The hospital stay, expected to last days, turned into weeks. Tony was intubated to begin radiation on September 30th. My once talkative, gregarious husband was suddenly silent. He could not call, text, or even speak. Though briefly extubated, he soon had a seizure and had to be reintubated. At that point, I shifted my prayers from healing him to asking God to guide us through whatever lay ahead.
The Final Days
One month post-craniotomy, scans showed a new lesion on Tony’s brain that had spread to the base of his spinal cord. We faced a devastating choice: continue radiation or focus on palliative care. Tony, though unable to speak, was aware. I asked if he wanted to continue radiation—he shook his head no. Did he want to come off the ventilator? He nodded yes. Those conversations were gut-wrenching, but necessary.
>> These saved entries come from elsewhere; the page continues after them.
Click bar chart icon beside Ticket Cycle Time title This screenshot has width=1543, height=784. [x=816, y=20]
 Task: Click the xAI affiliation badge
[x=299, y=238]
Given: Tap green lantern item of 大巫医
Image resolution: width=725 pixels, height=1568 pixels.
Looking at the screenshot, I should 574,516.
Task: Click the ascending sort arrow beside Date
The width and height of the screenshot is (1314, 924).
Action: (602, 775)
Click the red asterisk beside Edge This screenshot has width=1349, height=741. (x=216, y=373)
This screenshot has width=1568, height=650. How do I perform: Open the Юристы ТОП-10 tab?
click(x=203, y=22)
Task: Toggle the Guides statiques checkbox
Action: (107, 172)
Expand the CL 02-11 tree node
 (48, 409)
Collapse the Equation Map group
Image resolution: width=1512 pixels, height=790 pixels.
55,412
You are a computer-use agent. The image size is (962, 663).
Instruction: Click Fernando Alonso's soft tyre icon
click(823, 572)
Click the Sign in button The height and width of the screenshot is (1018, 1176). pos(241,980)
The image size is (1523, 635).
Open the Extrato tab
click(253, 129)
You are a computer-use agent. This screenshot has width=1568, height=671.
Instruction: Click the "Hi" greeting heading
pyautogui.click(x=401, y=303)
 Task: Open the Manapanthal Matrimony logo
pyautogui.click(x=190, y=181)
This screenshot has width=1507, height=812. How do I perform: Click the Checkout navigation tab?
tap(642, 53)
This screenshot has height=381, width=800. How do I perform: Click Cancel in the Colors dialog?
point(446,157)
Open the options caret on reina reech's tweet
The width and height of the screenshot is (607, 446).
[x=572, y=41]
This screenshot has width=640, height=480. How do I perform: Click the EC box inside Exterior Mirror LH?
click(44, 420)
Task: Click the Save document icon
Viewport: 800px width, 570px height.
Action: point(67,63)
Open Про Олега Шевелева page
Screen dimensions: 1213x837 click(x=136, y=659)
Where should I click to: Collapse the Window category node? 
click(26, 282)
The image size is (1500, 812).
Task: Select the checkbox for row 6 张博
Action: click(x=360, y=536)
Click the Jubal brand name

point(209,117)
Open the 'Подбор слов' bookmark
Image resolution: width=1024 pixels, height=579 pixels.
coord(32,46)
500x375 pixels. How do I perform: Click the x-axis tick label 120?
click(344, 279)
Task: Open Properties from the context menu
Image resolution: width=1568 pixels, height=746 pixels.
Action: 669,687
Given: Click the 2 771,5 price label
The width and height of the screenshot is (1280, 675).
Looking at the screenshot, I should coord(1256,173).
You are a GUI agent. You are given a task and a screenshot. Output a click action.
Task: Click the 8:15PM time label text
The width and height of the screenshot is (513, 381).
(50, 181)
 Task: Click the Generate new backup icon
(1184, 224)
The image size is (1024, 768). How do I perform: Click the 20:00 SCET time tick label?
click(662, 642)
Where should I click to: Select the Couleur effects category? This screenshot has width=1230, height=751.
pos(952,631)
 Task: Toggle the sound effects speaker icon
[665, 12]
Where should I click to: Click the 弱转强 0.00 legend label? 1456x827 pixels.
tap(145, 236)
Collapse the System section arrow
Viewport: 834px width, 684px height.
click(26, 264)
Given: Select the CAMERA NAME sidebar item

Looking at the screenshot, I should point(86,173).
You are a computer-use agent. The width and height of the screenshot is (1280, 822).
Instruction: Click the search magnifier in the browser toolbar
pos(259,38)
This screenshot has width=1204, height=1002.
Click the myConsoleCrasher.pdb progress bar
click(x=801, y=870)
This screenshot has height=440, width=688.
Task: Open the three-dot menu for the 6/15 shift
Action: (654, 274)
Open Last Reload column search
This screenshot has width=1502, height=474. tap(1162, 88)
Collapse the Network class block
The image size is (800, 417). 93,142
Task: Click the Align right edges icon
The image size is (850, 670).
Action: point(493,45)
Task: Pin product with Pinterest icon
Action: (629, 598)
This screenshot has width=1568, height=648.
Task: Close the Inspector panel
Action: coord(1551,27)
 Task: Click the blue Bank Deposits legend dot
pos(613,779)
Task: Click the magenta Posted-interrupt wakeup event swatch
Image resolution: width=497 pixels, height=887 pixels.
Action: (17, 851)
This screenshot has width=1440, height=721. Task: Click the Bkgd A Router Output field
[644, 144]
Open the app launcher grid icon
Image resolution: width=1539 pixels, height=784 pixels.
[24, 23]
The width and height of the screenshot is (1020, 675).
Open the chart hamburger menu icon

Telling our 4- and 7-year-olds their father was dying was the hardest moment of my life. Tony passed away on October 24, 2018, at just 36 years old. Watching someone so larger-than-life deteriorate from cancer is excruciating. Losing the person you intended to spend your life with is nearly unbearable. Yet I am profoundly grateful we had time to prepare. Tony left letters for me and our children, detailing wishes and encouraging us to cherish life and help others—even in his absence.

Honoring Tony’s Memory
One of the most meaningful ways I honor Tony is by advocating for blood donation. Many people mistakenly believe they cannot donate, but most situations allow for eligibility after a waiting period. Each donation can save up to three lives.
In the year since Tony’s passing, I’ve donated five times and inspired friends and family to do the same. So far, there have been 54 successful donations—a potential 162 lives helped. Blood drives in Tony’s honor continue, reaching dozens more. Those seven months of Tony’s treatment were filled with milestones: birthdays, our anniversary, family trips, and first experiences, all made possible because of someone’s generous act of donating blood.
Tony’s journey showed me that even in illness, his spirit was alive in service, humor, and love. Every time I donate, I feel his presence, reminding me that one small act—a single blood donation—can save lives, create memories, and honor those we love. As Tony always said: it’s free, it’s simple, and it can be the best chance many of us have to save someone’s life.”